When all seemed hopeless at my dead-end internship gig in Washington, all I needed was a Pedro & Vinny’s vegetarian burrito to pick myself up again. For four measly bucks, one could get a huge burrito with beans (black and tan), salsa and hot sauces of various scovilles and hues
. On top of that, York peppermint patties and samples of the proprietor’s habanero mango sauce were gratis
. The line at the cart felt like a queue on a mountaintop, each of us waiting to ask the grizzled old wise man a question. ”What is the meaning of life?” I’d ask. ”Is there a God?”
“Here’s your burrito. That’ll be $4.”
The cart has since closed, the proprietor lost to the wilds of South Carolina. Thanks Pedro & Vinny’s, for making my stay in D.C. bearable.
Natalie and I call burritos from Chipotle “Weapons of Mass Deliciousness,” in reference to a news story wherein a boy’s school freaked out because they thought that his burrito was a pipebomb. She was supposed to come meet me to eat half of it, but she only woke up at 4pm today, leaving me to consume it all lest it become horrible and soggy.

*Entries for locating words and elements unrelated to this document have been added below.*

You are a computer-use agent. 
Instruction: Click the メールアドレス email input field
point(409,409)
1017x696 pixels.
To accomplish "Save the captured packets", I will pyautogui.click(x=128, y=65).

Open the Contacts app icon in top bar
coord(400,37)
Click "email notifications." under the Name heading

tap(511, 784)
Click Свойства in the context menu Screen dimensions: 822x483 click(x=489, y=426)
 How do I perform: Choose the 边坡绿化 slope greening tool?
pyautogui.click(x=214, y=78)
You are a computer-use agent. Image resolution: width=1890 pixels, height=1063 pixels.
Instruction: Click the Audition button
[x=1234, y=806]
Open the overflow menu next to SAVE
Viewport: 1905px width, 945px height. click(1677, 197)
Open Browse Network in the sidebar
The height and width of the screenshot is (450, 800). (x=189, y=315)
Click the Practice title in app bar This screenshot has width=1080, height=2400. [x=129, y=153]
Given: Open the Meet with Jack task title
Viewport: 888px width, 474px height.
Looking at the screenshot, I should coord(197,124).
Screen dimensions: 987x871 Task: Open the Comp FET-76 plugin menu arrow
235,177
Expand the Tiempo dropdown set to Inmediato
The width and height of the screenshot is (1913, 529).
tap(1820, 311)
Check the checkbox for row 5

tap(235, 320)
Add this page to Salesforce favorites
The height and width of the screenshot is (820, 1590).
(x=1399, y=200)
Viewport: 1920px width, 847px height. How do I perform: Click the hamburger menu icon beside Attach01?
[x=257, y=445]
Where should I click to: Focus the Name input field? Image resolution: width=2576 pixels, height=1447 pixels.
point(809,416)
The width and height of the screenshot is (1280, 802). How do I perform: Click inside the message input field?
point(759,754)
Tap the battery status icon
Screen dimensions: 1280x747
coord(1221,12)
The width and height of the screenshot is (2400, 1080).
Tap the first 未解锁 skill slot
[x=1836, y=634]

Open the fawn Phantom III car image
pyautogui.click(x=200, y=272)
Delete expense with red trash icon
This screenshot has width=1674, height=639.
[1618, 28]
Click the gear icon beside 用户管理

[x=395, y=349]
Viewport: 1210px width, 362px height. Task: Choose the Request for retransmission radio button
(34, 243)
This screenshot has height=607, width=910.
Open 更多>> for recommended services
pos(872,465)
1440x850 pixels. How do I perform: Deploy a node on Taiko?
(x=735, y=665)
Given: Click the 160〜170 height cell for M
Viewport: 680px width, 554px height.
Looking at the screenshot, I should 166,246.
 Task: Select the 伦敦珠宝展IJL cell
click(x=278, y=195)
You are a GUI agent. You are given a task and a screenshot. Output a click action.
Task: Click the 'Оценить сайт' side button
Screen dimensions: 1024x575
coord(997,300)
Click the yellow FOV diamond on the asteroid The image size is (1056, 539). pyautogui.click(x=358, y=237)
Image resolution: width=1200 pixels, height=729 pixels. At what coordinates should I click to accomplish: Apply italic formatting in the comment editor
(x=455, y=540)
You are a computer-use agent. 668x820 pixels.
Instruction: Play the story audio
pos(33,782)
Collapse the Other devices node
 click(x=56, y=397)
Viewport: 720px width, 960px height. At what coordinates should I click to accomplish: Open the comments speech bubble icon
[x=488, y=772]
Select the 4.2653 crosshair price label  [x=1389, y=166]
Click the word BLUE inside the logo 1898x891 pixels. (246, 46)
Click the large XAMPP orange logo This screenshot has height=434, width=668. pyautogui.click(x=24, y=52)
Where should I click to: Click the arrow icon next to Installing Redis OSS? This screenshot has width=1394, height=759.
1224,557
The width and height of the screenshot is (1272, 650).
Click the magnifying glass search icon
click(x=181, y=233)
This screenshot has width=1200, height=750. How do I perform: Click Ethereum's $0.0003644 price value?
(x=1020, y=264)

When I rummaged around my fridge to find a suitable hot sauce to pour on this baby, I found the tiniest bottle of Tabasco sauce I have ever seen. My mother likes to collect miniature foodstuffs and keep them in our fridge, it seems. It wasn’t really enough to cover this behemoth of a burrito though, so I resorted to putting some chipotle mango grill sauce on it. Never again! NEVER AGAIN!!